# TASK BRIEF
What is needed is an exact copy of all the lines below.

^^^^^^^^^^^^^^^^

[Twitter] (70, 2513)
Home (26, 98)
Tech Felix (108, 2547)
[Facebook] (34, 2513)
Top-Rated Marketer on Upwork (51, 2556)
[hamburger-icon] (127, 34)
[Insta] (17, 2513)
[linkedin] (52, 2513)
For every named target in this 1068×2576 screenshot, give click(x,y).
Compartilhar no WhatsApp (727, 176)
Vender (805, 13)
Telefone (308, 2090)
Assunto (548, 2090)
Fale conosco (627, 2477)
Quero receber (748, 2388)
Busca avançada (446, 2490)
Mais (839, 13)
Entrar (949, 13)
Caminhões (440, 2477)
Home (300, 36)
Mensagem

^^^^^^^^^^^^^^^^

# TASK OUTPUT
[Twitter] (70, 2513)
Home (26, 98)
Tech Felix (108, 2547)
[Facebook] (34, 2513)
Top-Rated Marketer on Upwork (51, 2556)
[hamburger-icon] (127, 34)
[Insta] (17, 2513)
[linkedin] (52, 2513)
For every named target in this 1068×2576 screenshot, give click(x,y).
Compartilhar no WhatsApp (727, 176)
Vender (805, 13)
Telefone (308, 2090)
Assunto (548, 2090)
Fale conosco (627, 2477)
Quero receber (748, 2388)
Busca avançada (446, 2490)
Mais (839, 13)
Entrar (949, 13)
Caminhões (440, 2477)
Home (300, 36)
Mensagem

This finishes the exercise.